**Kaynak metin:**
================================

Denizcilik Müzesinin girişinde yine Prens Henrique karşılıyor bizi

Manastırdan düz devam edildiğinde ileride meşhur Belem Pastanesinin önünden geçiyoruz. Eşim girip birşeyler yiyip dinlenelim diyor ben Saray arabaları müzesini görmeden olmaz diyorum çünkü müzelerin kapanmasına kısa bir süre var; söylene söylene peşimden geliyor. Benim aklım Nata'larda kalmadı sanki, ölecem yorgunlukdan ama son müzeyi görmeden omaz. Biraz ileride solda Saray Arabaları Müzesi bulunuyor. Mutlaka görülmesi gereken müzelerden biri daha. Giriş Lizbon karta ücretsiz. 2 katlı müzede kralları, saray mensuplarını, elçileri vs taşıyan birbirinden süslü saray arabaları mevcut.

================================

**Verilen bilgiler:**
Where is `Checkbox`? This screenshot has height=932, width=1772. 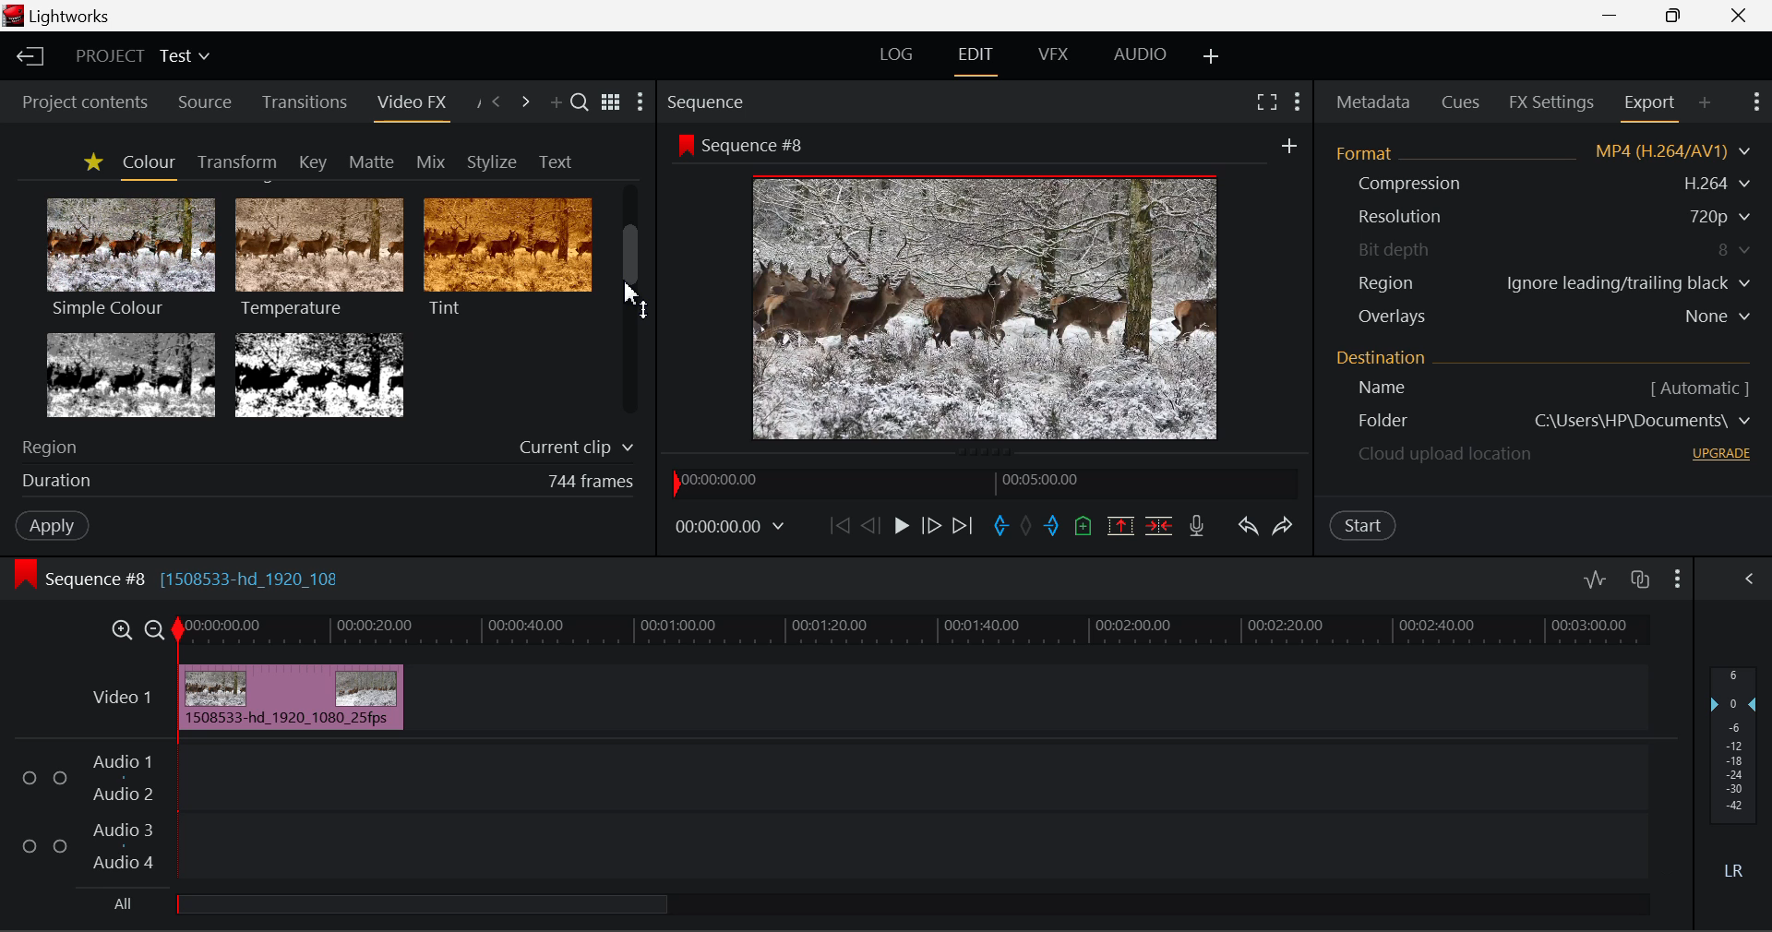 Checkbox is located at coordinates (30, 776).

================================

**Görev listesi:**
(1) Belem gezisini anlatan metne göre Saray Arabaları Müzesine Lizbon kartla giriş nasıldır?
(2) Belem gezisini anlatan metni son cümlesinden sonra sürdürün.
Satırların metinle herhangi bir ilgisi yoktur.

**Görev yanıtları:**
(1) Lizbon kartla giriş ücretsizdir.

(2)
Bir saray arabasının arka süslemesi


Aynı saray arabasının yandan görünüşü

Artık ayaklarımızda derman kalmadı ama meşhur Belem Pastanesine gitmeden dönülmez. Gelmeden önce çok methini duyduğum Nata'yı yemezsem olmaz. Girişte uzunca bir kuyruk var, bu paket olarak almak isteyenlerin kuyruğu biz onlara aldırmadan içeri dalıyoruz. İlk bölümde yer yok arka tarafta ikinci bir bölüm var kocaman bir yer ama biz zar zor yer buluyoruz. Garsonlar çok ilgili hemen kim yeni geldi, ne istiyor hazırlayıp süratle getiriyor. Zaten öyle olmasa herhalde kapı da bir de oturma kuyruğu oluşurdu. 2'şer Nata ve kahve söyleyip mekanı seyre dalıyoruz. 2 dk. olmadan geliyor sıcacık natalarımız.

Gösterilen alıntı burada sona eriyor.